▸ OBJECTIVE: Extract every one of the rows below from the line containing "The width and height of the screenshot is (660, 493)." through the line containing "I will pos(1499,32).", both included, and reproduce them unchanged.

Start of EXTRACTED ENTRIES

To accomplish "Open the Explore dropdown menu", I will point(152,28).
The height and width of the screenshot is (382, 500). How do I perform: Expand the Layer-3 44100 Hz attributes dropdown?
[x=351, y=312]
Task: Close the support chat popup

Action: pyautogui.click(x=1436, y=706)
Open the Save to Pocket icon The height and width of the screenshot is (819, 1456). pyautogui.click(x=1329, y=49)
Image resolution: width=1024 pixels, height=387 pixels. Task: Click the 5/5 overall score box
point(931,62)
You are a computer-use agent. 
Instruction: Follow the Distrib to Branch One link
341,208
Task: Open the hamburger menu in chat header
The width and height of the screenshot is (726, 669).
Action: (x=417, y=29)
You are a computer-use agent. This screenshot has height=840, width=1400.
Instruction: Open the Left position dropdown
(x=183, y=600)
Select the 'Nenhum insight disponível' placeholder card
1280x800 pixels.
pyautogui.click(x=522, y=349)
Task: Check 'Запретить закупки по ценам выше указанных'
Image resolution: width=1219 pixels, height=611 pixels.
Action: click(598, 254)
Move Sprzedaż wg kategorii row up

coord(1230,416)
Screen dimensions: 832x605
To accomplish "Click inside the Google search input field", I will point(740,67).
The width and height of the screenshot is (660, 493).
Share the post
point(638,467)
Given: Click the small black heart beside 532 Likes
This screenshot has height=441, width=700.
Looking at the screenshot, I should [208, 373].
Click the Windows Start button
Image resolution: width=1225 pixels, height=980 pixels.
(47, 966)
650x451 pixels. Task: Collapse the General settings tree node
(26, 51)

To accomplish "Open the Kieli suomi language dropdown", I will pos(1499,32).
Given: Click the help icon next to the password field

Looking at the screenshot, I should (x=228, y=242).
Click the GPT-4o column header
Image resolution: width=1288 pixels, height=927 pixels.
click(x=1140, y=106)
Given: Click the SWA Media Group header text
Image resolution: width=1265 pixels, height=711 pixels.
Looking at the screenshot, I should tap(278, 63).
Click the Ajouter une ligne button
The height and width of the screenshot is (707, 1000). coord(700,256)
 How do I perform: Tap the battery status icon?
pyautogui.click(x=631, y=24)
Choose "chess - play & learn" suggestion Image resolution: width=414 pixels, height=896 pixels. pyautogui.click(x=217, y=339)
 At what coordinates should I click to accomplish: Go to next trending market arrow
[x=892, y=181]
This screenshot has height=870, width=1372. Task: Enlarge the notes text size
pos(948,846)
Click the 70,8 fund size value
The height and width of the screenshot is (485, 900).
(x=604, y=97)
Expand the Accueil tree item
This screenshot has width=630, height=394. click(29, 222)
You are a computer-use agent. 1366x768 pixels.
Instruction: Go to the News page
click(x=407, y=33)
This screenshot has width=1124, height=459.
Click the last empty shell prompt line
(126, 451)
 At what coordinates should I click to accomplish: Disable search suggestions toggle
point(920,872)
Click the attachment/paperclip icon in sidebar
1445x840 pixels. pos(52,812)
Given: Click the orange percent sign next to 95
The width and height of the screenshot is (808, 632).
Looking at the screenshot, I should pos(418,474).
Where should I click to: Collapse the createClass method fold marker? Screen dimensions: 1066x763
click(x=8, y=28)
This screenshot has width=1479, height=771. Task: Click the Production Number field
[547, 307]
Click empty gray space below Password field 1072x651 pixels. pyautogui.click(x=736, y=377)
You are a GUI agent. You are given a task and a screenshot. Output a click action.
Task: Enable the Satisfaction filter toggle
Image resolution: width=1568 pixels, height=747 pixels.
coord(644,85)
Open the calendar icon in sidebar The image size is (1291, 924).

End of EXTRACTED ENTRIES

▸ TASK SOLUTION:
The width and height of the screenshot is (660, 493).
Share the post
point(638,467)
Given: Click the small black heart beside 532 Likes
This screenshot has height=441, width=700.
Looking at the screenshot, I should [208, 373].
Click the Windows Start button
Image resolution: width=1225 pixels, height=980 pixels.
(47, 966)
650x451 pixels. Task: Collapse the General settings tree node
(26, 51)

To accomplish "Open the Kieli suomi language dropdown", I will pos(1499,32).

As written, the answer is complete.